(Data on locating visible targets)
○ ○ ○ ○
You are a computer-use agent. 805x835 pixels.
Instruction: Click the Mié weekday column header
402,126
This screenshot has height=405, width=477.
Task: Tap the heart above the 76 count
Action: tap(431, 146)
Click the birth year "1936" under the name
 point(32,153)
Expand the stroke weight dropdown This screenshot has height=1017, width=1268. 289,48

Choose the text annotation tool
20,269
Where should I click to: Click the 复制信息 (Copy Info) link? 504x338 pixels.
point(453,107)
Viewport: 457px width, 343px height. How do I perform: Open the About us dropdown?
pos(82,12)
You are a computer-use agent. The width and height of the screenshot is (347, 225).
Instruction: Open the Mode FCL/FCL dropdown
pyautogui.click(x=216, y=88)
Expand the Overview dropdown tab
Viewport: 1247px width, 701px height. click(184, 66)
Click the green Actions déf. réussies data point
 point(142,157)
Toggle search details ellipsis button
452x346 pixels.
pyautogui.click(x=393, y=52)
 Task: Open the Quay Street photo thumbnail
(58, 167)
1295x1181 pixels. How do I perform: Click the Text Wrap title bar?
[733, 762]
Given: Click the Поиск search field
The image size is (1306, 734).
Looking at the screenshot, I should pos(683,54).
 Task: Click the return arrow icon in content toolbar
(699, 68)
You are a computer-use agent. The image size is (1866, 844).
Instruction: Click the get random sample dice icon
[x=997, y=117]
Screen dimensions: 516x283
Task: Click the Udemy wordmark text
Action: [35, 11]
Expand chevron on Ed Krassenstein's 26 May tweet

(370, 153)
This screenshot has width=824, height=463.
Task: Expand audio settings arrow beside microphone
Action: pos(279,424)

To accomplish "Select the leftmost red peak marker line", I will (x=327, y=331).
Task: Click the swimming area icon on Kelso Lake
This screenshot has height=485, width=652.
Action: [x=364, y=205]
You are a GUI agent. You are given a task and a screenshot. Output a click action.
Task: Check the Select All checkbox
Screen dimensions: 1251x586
○ ○ ○ ○
GIVEN PROBLEM ▸ Please quote every line of the listing above verbatim.

TASK RESULT ▸
You are a computer-use agent. 805x835 pixels.
Instruction: Click the Mié weekday column header
402,126
This screenshot has height=405, width=477.
Task: Tap the heart above the 76 count
Action: tap(431, 146)
Click the birth year "1936" under the name
 point(32,153)
Expand the stroke weight dropdown This screenshot has height=1017, width=1268. 289,48

Choose the text annotation tool
20,269
Where should I click to: Click the 复制信息 (Copy Info) link? 504x338 pixels.
point(453,107)
Viewport: 457px width, 343px height. How do I perform: Open the About us dropdown?
pos(82,12)
You are a computer-use agent. The width and height of the screenshot is (347, 225).
Instruction: Open the Mode FCL/FCL dropdown
pyautogui.click(x=216, y=88)
Expand the Overview dropdown tab
Viewport: 1247px width, 701px height. click(184, 66)
Click the green Actions déf. réussies data point
 point(142,157)
Toggle search details ellipsis button
452x346 pixels.
pyautogui.click(x=393, y=52)
 Task: Open the Quay Street photo thumbnail
(58, 167)
1295x1181 pixels. How do I perform: Click the Text Wrap title bar?
[733, 762]
Given: Click the Поиск search field
The image size is (1306, 734).
Looking at the screenshot, I should pos(683,54).
 Task: Click the return arrow icon in content toolbar
(699, 68)
You are a computer-use agent. The image size is (1866, 844).
Instruction: Click the get random sample dice icon
[x=997, y=117]
Screen dimensions: 516x283
Task: Click the Udemy wordmark text
Action: [35, 11]
Expand chevron on Ed Krassenstein's 26 May tweet

(370, 153)
This screenshot has width=824, height=463.
Task: Expand audio settings arrow beside microphone
Action: pos(279,424)

To accomplish "Select the leftmost red peak marker line", I will (x=327, y=331).
Task: Click the swimming area icon on Kelso Lake
This screenshot has height=485, width=652.
Action: [x=364, y=205]
You are a GUI agent. You are given a task and a screenshot. Output a click action.
Task: Check the Select All checkbox
Screen dimensions: 1251x586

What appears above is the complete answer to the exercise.